►

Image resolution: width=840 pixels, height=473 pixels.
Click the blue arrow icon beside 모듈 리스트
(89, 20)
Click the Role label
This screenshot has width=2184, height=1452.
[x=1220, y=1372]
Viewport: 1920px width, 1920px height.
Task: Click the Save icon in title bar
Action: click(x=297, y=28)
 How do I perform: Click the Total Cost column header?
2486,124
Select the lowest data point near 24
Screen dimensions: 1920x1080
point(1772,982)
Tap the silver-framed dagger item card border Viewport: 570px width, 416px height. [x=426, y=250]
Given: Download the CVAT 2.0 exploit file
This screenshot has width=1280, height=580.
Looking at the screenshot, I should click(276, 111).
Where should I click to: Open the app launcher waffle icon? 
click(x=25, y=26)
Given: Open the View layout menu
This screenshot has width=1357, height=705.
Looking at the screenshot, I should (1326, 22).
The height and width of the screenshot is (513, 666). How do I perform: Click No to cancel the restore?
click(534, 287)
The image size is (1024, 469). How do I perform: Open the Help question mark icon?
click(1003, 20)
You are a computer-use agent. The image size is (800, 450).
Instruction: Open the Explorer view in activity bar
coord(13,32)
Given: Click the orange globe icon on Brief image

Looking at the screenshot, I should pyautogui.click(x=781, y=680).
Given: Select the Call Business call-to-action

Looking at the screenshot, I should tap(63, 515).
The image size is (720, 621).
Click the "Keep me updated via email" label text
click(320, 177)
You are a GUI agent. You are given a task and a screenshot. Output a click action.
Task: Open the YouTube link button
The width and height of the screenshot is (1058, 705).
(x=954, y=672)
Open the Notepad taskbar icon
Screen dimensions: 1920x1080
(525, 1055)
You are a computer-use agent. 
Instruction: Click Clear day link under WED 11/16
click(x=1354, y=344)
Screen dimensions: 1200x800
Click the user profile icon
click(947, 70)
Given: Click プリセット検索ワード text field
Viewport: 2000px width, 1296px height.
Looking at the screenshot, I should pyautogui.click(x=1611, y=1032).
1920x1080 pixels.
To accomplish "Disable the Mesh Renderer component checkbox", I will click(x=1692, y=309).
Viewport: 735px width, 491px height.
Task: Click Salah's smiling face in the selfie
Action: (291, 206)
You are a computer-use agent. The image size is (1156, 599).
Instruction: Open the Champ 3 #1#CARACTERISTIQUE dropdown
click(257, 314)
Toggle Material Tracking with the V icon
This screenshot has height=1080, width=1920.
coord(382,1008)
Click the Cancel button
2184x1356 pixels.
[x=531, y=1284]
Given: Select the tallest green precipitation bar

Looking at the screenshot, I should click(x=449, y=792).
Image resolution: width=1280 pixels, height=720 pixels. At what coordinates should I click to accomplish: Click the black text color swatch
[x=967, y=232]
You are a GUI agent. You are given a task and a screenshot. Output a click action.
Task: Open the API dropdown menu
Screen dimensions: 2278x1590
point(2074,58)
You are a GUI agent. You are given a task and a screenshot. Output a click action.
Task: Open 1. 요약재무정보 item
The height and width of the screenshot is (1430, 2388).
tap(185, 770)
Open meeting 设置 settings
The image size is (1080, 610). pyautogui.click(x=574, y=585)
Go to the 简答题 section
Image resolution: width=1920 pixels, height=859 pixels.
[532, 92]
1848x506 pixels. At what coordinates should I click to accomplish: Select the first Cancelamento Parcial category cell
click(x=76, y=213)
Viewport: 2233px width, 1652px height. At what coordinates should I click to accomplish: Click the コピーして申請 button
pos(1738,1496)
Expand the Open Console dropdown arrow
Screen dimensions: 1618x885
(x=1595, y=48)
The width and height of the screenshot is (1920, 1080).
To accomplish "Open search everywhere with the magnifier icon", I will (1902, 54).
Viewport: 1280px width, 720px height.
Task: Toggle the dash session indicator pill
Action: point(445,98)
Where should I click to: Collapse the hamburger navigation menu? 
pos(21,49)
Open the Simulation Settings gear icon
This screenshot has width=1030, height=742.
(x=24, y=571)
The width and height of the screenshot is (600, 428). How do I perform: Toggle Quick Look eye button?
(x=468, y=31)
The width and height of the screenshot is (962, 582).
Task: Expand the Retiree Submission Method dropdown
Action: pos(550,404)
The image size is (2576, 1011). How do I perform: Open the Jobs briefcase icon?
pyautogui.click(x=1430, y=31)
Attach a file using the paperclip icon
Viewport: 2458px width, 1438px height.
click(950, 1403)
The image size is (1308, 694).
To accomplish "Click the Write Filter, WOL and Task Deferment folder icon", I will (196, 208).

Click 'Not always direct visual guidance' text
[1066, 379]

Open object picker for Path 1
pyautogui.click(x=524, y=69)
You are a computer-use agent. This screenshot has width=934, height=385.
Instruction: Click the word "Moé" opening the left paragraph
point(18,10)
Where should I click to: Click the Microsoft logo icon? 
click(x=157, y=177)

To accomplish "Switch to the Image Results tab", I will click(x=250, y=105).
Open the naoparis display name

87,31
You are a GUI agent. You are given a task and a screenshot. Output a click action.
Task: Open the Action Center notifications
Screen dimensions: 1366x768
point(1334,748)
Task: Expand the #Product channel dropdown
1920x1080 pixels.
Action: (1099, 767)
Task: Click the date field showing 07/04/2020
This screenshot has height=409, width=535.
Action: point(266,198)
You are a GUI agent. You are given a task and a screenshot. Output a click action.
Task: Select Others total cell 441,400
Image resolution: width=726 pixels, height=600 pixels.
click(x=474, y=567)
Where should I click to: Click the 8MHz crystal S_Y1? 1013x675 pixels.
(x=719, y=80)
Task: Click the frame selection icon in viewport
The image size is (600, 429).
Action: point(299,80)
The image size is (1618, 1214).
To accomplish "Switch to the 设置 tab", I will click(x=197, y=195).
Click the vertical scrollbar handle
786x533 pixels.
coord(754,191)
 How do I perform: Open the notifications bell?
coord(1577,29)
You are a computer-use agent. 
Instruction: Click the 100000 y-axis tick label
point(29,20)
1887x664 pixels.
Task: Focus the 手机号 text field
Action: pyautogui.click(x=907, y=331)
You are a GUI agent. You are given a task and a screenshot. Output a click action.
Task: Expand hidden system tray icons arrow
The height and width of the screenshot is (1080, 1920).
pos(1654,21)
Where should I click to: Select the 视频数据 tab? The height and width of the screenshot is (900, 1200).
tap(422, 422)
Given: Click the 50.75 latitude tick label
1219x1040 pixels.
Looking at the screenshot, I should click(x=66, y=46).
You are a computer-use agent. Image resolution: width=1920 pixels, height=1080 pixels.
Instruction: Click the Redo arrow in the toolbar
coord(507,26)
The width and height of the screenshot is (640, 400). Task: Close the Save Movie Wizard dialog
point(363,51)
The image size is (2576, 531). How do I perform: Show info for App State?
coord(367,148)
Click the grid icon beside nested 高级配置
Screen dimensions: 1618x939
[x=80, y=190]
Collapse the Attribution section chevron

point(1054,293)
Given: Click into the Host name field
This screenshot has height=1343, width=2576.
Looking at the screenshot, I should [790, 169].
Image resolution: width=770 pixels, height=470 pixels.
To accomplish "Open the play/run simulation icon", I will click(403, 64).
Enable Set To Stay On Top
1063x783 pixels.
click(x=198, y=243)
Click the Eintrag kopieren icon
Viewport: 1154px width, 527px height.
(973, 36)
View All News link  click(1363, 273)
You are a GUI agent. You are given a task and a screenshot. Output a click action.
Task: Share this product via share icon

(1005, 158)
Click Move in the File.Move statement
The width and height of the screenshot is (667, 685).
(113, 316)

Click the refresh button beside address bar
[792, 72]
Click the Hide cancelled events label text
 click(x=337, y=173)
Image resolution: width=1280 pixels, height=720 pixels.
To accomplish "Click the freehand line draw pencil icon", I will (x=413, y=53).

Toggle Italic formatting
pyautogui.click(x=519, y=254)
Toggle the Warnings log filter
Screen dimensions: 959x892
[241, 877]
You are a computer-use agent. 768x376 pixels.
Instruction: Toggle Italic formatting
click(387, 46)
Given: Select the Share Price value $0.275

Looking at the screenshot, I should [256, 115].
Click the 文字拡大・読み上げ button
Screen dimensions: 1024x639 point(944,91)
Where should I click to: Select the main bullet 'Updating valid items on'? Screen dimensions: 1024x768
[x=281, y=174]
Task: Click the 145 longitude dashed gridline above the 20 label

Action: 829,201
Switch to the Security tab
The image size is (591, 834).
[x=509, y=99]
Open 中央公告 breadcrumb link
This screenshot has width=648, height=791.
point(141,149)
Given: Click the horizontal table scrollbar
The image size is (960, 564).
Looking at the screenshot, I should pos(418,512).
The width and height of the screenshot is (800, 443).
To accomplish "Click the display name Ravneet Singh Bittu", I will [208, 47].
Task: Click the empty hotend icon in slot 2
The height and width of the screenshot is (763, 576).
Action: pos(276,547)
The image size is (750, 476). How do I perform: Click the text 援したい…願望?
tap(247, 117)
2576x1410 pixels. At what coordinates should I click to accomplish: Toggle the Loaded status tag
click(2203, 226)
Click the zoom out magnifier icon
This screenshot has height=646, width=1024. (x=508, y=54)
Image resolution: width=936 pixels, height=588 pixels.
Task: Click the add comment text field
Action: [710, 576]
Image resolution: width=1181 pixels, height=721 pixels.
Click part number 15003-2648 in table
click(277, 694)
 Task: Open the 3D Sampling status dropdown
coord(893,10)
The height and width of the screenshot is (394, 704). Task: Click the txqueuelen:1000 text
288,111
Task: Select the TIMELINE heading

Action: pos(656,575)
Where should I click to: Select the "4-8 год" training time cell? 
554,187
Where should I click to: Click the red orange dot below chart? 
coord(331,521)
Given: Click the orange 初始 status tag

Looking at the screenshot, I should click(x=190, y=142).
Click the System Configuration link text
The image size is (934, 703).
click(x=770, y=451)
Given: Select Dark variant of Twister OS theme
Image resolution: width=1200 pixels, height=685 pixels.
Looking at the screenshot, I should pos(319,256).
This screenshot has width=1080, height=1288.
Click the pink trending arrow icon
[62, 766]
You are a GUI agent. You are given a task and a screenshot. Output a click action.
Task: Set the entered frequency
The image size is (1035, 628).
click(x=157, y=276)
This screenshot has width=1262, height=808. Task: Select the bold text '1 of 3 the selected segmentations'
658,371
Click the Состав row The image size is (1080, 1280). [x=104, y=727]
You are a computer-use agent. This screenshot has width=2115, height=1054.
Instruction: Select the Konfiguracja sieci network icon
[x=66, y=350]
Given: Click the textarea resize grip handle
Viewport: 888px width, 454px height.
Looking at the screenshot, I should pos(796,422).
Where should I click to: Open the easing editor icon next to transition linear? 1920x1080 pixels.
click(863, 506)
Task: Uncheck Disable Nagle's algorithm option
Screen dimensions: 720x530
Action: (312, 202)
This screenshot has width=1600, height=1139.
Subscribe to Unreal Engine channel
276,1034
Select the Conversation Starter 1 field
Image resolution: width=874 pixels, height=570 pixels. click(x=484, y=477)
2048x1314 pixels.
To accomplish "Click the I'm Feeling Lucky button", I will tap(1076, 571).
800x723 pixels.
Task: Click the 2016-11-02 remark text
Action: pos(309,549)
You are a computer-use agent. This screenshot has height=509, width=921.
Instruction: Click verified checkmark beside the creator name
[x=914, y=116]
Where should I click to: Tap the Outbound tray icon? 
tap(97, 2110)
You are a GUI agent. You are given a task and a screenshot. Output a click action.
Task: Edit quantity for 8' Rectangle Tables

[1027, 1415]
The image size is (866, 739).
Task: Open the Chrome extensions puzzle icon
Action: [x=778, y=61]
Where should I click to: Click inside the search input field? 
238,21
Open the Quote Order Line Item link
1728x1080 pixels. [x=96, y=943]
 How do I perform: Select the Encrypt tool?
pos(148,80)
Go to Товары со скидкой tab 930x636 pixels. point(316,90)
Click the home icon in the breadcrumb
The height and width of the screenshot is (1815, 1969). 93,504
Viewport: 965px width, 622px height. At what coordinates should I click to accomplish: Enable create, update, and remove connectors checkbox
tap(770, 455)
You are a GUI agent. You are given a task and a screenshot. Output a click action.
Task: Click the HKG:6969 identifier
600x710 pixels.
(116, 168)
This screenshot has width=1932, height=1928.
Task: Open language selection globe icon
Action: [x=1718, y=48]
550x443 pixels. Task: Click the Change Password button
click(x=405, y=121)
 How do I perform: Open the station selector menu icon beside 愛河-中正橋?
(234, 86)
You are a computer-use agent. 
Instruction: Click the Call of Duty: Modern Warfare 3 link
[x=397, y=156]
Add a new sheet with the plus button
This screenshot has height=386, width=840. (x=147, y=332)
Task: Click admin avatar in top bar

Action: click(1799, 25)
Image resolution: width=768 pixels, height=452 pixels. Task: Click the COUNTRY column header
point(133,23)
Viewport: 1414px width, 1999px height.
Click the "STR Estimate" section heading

◄

Exercise goal:
Repeat the listing from its first line through the line containing "Action: click(x=297, y=28)", swapping "Role" for "Name" and leaving everything else unchanged.

Solution to the exercise:
Image resolution: width=840 pixels, height=473 pixels.
Click the blue arrow icon beside 모듈 리스트
(89, 20)
Click the Name label
This screenshot has width=2184, height=1452.
[x=1220, y=1372]
Viewport: 1920px width, 1920px height.
Task: Click the Save icon in title bar
Action: click(x=297, y=28)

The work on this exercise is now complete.